### REQUIRED WORK
Extract each line below that contains the string "icon", matching case exactly, and copy those lines.

### MATERIAL TO PROCESS

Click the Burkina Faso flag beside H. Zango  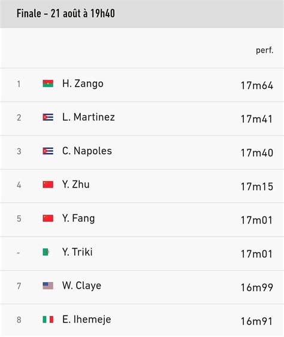click(x=48, y=84)
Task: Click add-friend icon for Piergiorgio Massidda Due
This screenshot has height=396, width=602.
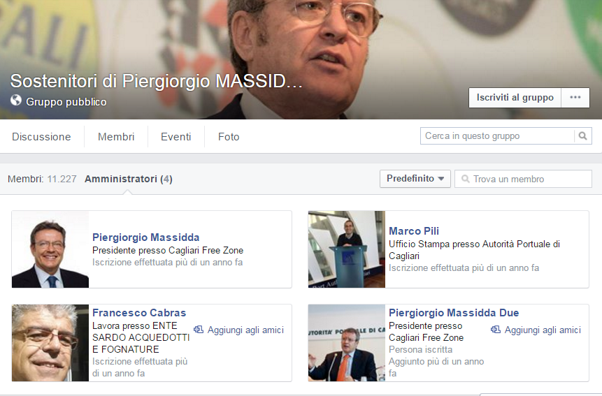Action: (x=496, y=330)
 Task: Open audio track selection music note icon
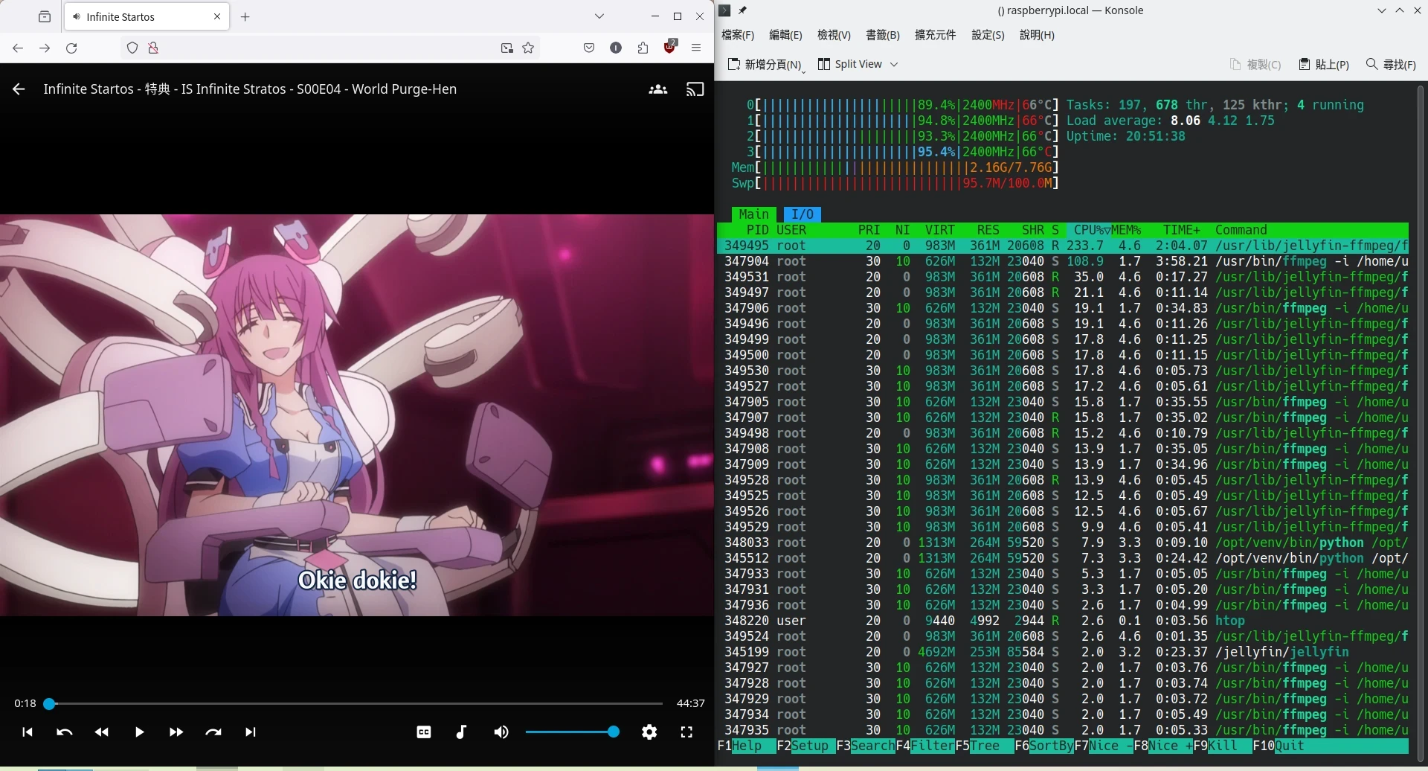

### RESULT FOR THIS TASK
Task: Click add-friend icon for Piergiorgio Massidda Due
 Task: Open audio track selection music note icon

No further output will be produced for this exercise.